Description
This hearty and flavorful Pumpkin Stuffed with Wild Rice and Sausage recipe combines savory Italian sausage, aromatic herbs, and nutty wild rice, all baked inside a tender pumpkin. Perfect as a festive main dish, this recipe offers a comforting balance of textures and rich flavors, ideal for autumn and holiday gatherings.
Ingredients
Scale
Pumpkin
- 1 medium-sized pumpkin (about 3-4 pounds)
Filling
- 1 cup wild rice
- 1 pound Italian sausage
- 1 medium onion, diced
- 2 cloves garlic, minced
- 1 teaspoon dried sage
- 1 teaspoon dried thyme
- 2 cups chicken broth (or vegetable broth for a vegetarian option)
- 1 cup grated cheese (such as mozzarella or cheddar)
- Salt and pepper to taste
- Olive oil (for cooking)
Instructions
- Prepare the pumpkin: Slice the top off the pumpkin carefully and scoop out all seeds and pulp, creating a hollow cavity for the stuffing.
- Cook the wild rice: Rinse the wild rice under cold water, then cook it in the 2 cups of chicken broth over medium heat until the grains are tender and liquid is absorbed, about 45-50 minutes.
- Sauté aromatics and sausage: Heat olive oil in a skillet over medium heat. Add diced onion and minced garlic, sautéing until translucent and fragrant. Next, add the Italian sausage, breaking it up with a spoon, and cook until browned and fully cooked through.
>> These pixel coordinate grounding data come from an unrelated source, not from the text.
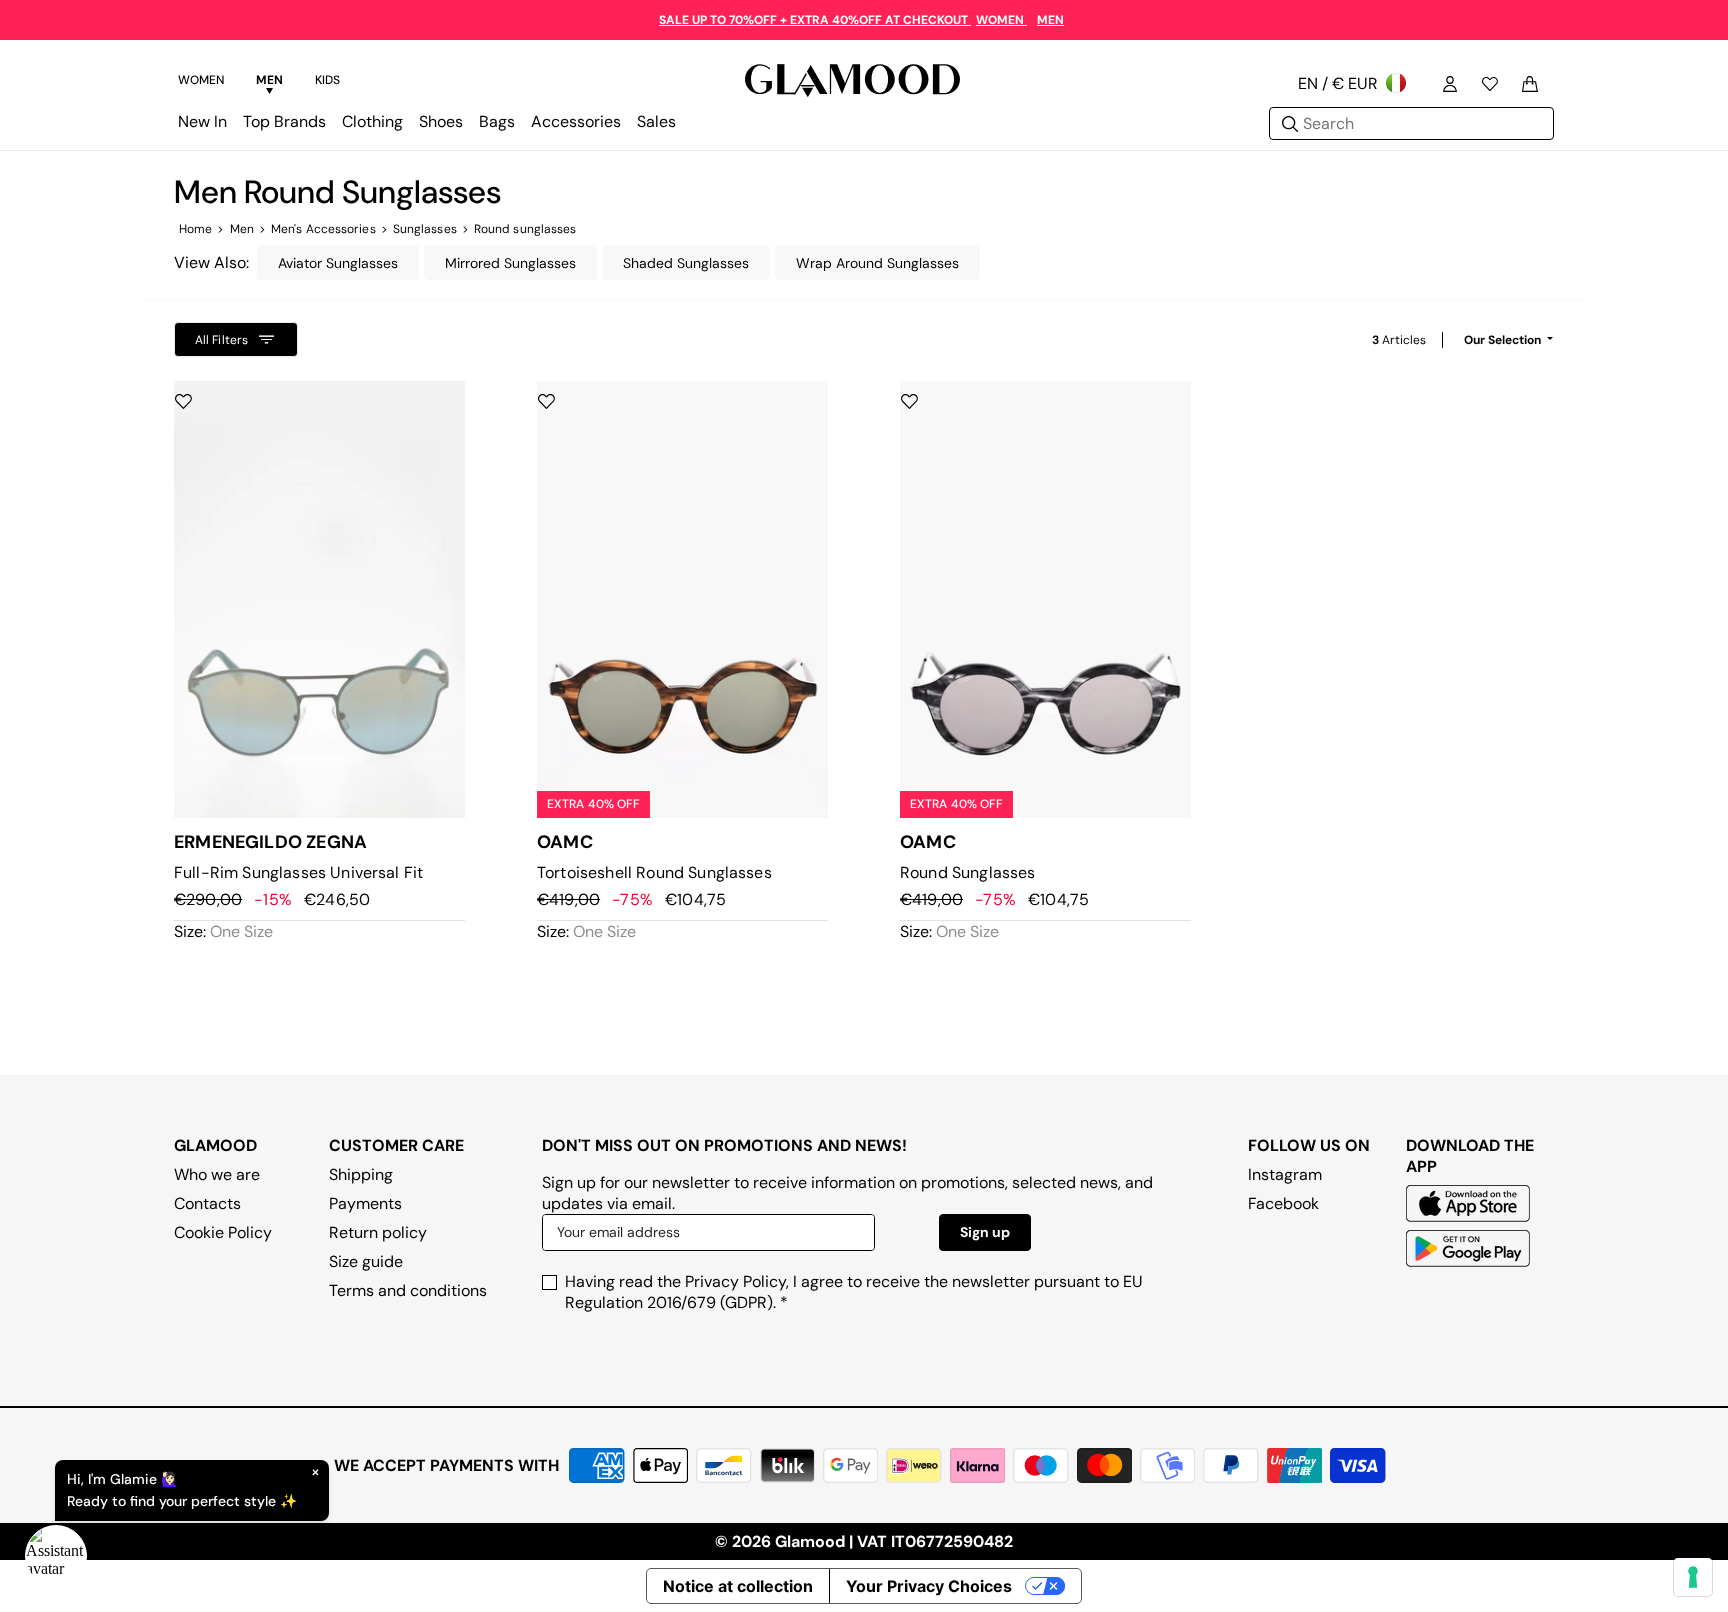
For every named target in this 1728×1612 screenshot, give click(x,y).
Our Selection (1504, 340)
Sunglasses (425, 229)
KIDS (327, 80)
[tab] (201, 83)
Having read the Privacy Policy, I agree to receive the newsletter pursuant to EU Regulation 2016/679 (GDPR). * (854, 1292)
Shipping (361, 1174)
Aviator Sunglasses (338, 263)
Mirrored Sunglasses (510, 263)
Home (195, 229)
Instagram (1285, 1174)
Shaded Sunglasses (686, 263)
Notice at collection (738, 1586)
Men (242, 229)
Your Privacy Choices (929, 1586)
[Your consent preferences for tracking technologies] (1693, 1577)
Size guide (366, 1261)
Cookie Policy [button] (223, 1232)
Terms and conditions (408, 1290)
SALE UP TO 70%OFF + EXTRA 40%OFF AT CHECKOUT (815, 20)
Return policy (378, 1232)
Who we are (217, 1174)
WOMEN (1001, 20)
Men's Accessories (323, 229)
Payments (365, 1203)
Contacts (207, 1203)
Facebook (1283, 1203)
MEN (1050, 20)
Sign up (985, 1232)
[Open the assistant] (56, 1556)
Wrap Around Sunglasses (877, 263)
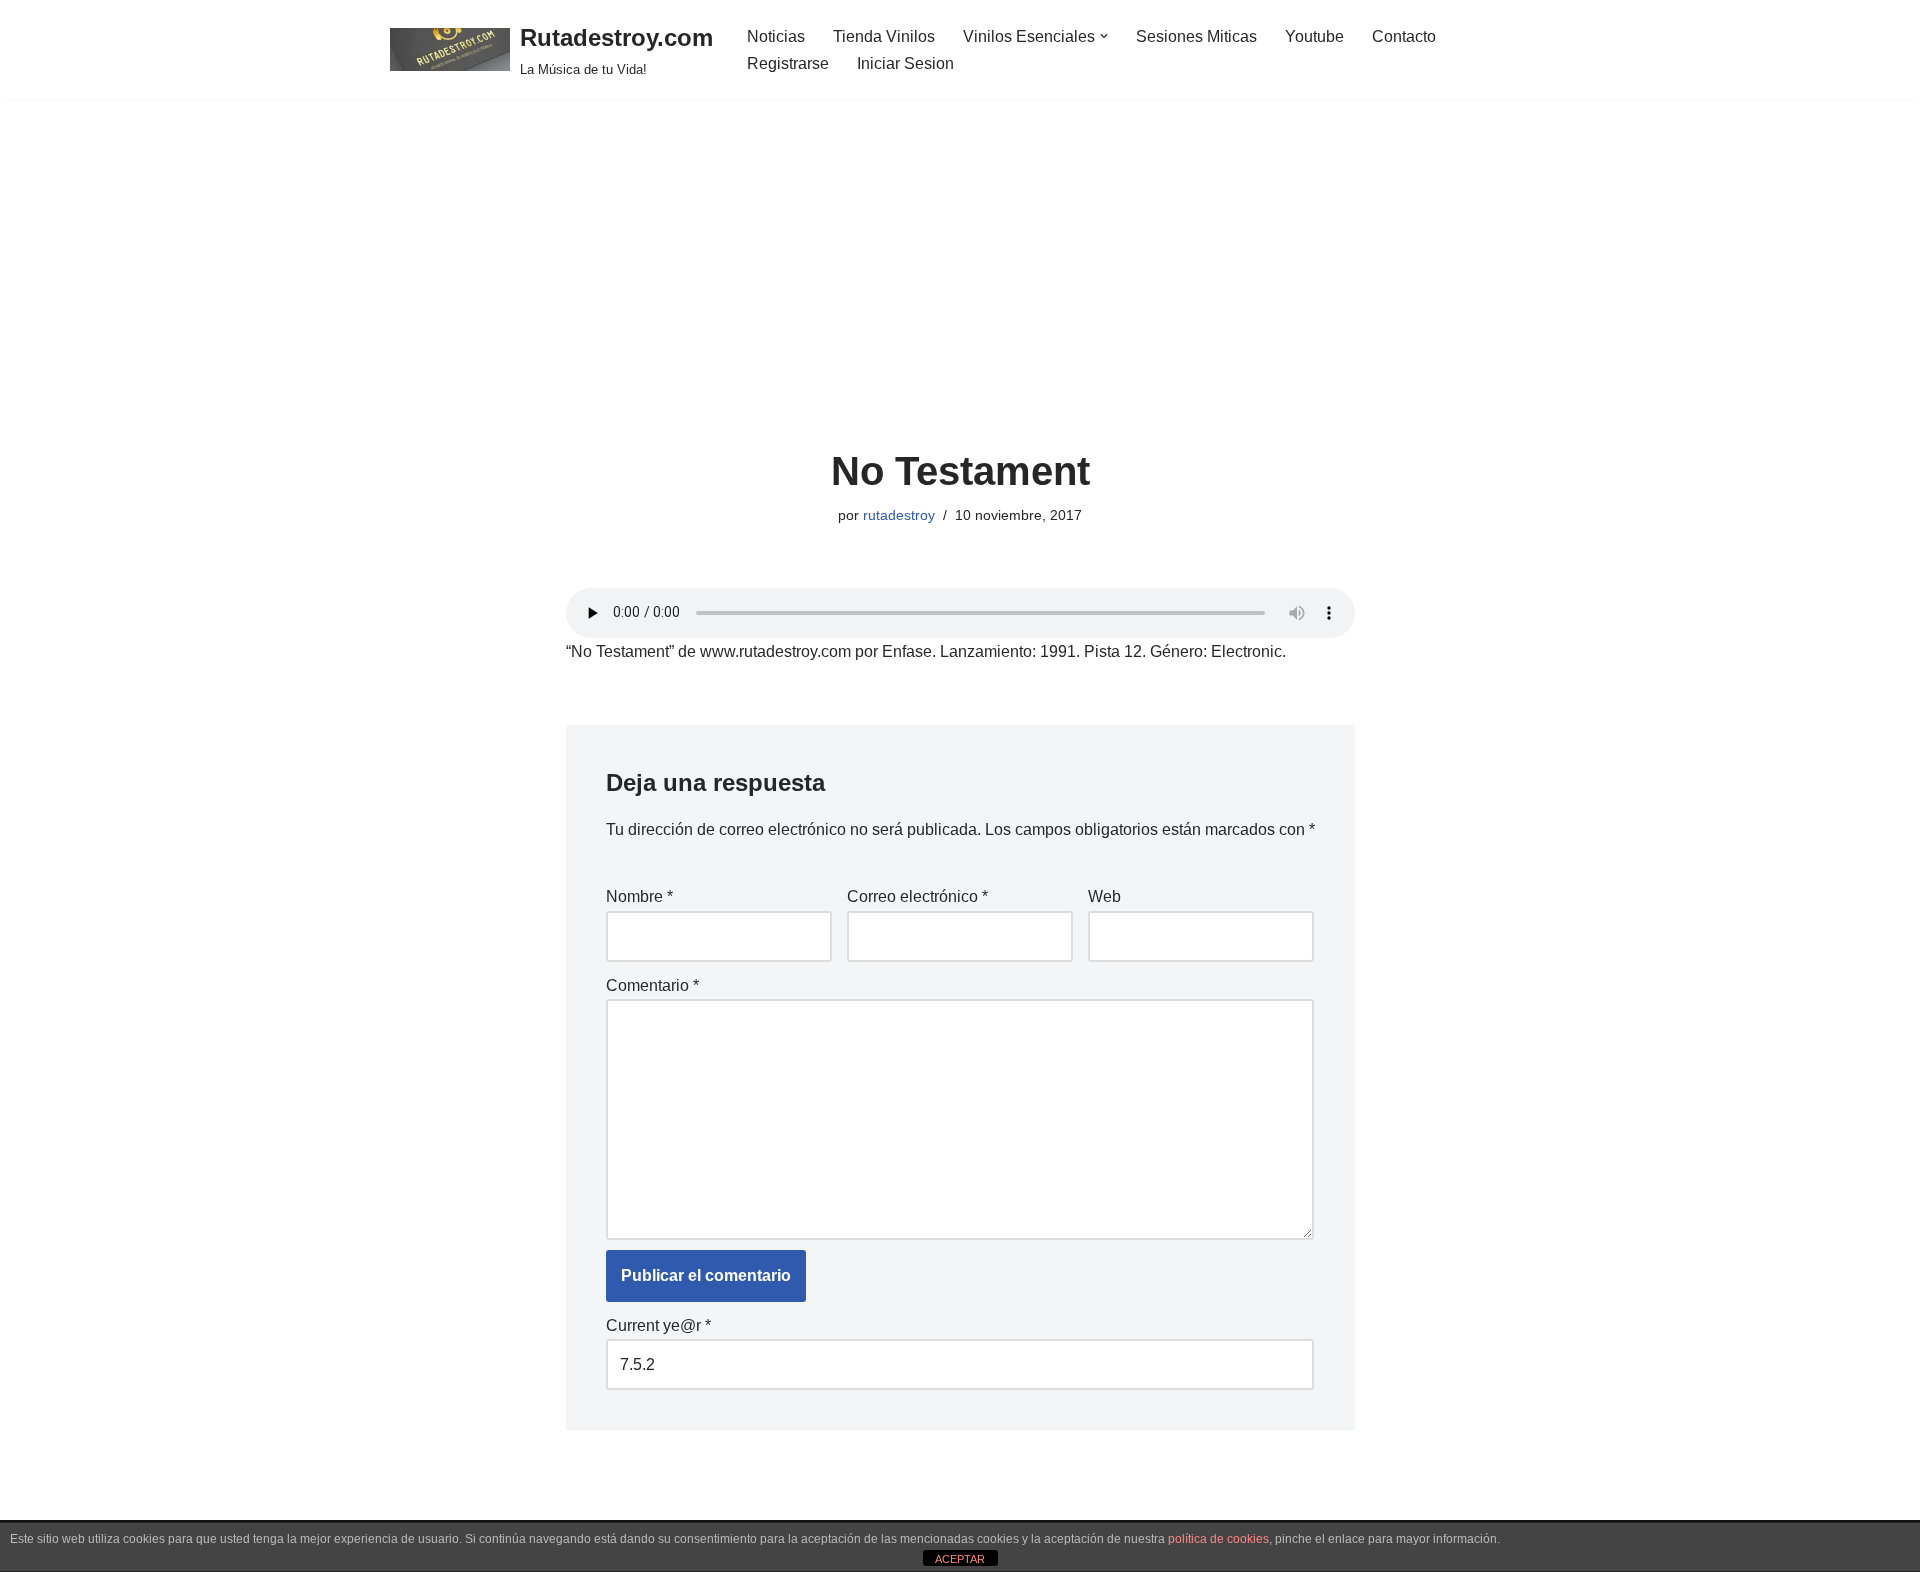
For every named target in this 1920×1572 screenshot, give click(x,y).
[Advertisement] (960, 299)
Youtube (1314, 36)
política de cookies (1218, 1539)
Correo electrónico (917, 896)
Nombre (639, 896)
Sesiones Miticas (1196, 36)
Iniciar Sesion (905, 63)
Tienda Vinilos (884, 36)
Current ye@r (658, 1325)
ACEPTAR (960, 1559)
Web (1104, 896)
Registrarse (788, 63)
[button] (1104, 36)
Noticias (776, 36)
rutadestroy (899, 515)
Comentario (652, 985)
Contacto (1404, 36)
- Combine stuffing ingredients: In a large bowl, mix the cooked wild rice, sausage and onion mixture, dried sage, dried thyme, salt, pepper, and half of the grated cheese until well combined.
- Stuff the pumpkin: Spoon the filling into the hollowed pumpkin, pressing down lightly to pack it in. Sprinkle the remaining cheese evenly over the top of the stuffing.
- Bake the stuffed pumpkin: Place the stuffed pumpkin on a baking sheet and bake in a preheated oven at 375°F (190°C) for 45-60 minutes, or until the pumpkin flesh is tender when pierced with a fork and the cheese on top is melted and golden.
Notes
- For a vegetarian version, substitute Italian sausage with plant-based sausage or additional vegetables like mushrooms.
- Use vegetable broth instead of chicken broth to keep the recipe vegetarian.
- Be careful when cutting the pumpkin as it can be tough; a sharp, sturdy knife and stable cutting surface are recommended.
- The pumpkin flesh scooped out can be cooked and pureed to use in soups or desserts.
- Leftovers can be refrigerated for up to 3 days and reheated gently in the oven.